╔══

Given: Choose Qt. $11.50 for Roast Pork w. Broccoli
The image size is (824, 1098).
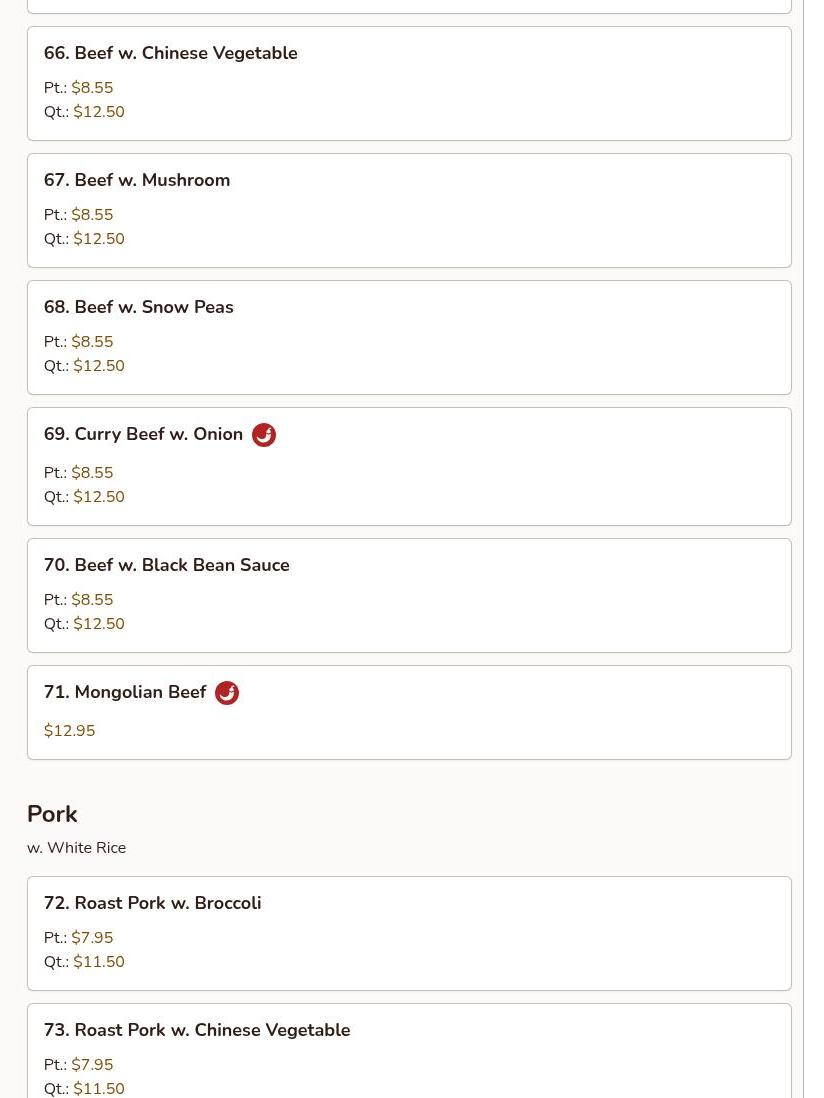Looking at the screenshot, I should point(84,961).
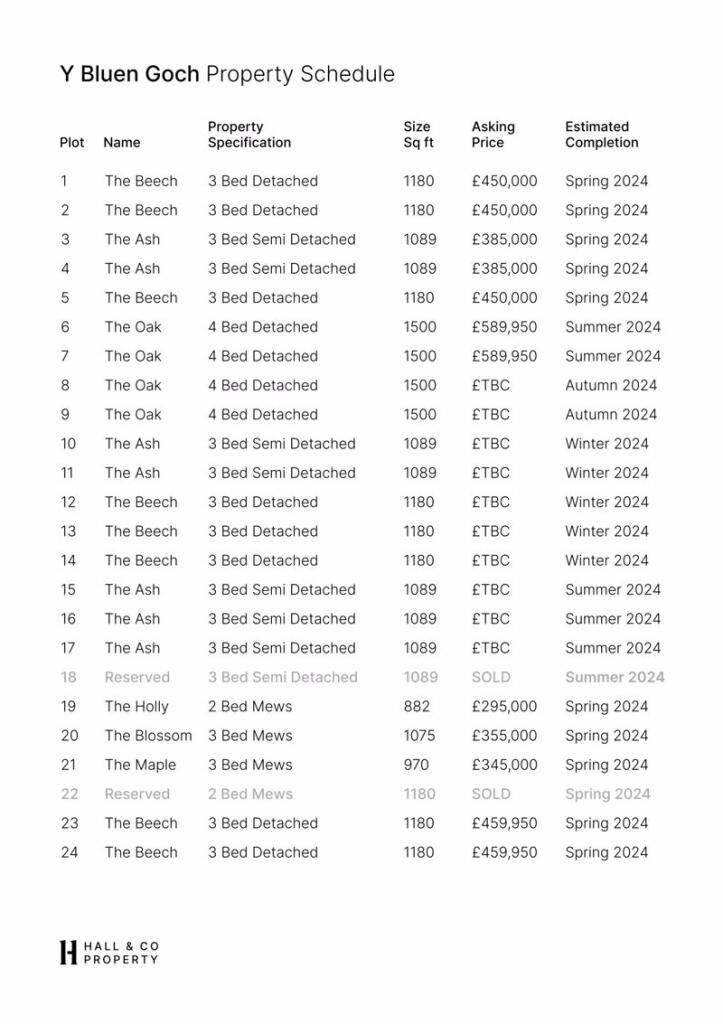Viewport: 723px width, 1024px height.
Task: Click the £355,000 asking price
Action: [x=504, y=735]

╚══

=== Your objective ===
Please rewrite the data above as a Markdown table with the columns Row and Entry, numbering each line and skipping blank ones. Leave the pictures out of your answer.

=== Result for this exercise ===
| Row | Entry |
|---|---|
| 1 | Given: Choose Qt. $11.50 for Roast Pork w. Broccoli |
| 2 | The image size is (824, 1098). |
| 3 | Looking at the screenshot, I should point(84,961). |
| 4 | Viewport: 723px width, 1024px height. |
| 5 | Task: Click the £355,000 asking price |
| 6 | Action: [x=504, y=735] |